The lesson for us is clear: choose with care what you allow into your mind. Do not let your soul be flooded with empty spectacle or endless noise. Instead, seek what sharpens you, what teaches, what deepens your sense of life. Enjoy art that moves the heart, and truth that anchors the spirit. To do this is not to reject joy, but to elevate it—to drink from pure streams rather than polluted waters. For wisdom grows not from excess, but from selection.
What, then, can you do in your own life? Watch less, but watch better. When you choose a film, let it be one that stirs thought or awakens feeling. When you seek knowledge, turn to works that reveal truth, not mere distraction. Guard your hours as treasures, spending them only on that which brings meaning. And beyond screens, cultivate silence, conversation, and reflection, for these too are the food of the soul.
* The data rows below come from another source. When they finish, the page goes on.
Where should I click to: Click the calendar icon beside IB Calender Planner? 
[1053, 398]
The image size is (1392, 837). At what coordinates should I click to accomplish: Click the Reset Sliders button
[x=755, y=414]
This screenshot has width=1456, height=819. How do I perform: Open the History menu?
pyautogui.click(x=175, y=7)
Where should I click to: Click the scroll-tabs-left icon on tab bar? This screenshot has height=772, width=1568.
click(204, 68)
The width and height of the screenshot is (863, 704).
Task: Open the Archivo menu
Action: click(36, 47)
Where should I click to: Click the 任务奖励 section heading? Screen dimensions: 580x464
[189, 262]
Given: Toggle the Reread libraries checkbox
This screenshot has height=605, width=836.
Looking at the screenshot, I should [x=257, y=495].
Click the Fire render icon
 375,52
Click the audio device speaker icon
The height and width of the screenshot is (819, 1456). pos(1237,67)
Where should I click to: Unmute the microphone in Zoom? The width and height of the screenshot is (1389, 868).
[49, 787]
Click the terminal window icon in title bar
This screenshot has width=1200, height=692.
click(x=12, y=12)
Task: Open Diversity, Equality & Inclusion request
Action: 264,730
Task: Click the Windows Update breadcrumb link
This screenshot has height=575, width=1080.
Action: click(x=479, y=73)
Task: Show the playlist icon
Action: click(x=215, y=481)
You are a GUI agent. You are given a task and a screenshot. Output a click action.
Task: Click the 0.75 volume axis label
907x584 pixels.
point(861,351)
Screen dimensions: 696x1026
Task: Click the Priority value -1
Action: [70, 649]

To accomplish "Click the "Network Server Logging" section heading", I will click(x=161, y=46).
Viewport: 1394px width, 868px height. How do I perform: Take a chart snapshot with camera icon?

Thus, let Don DeLillo’s words become a teaching: “Virtually nothing else.” Not as denial, but as discipline. For in a world that tempts you with countless voices, the true wisdom is not to listen to all, but to discern the few that matter. And when you live by this discipline, your heart will not be scattered, but whole; your spirit not distracted, but clear; your life not wasted, but filled with meaning.